━━━━━ Input data ━━━━━

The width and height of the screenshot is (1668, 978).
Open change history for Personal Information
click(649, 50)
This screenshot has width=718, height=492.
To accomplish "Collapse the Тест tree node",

━━━━━

Directions for this task - Count the rows above that contain the string "width", with case counting, and give only the number.

Task output - 2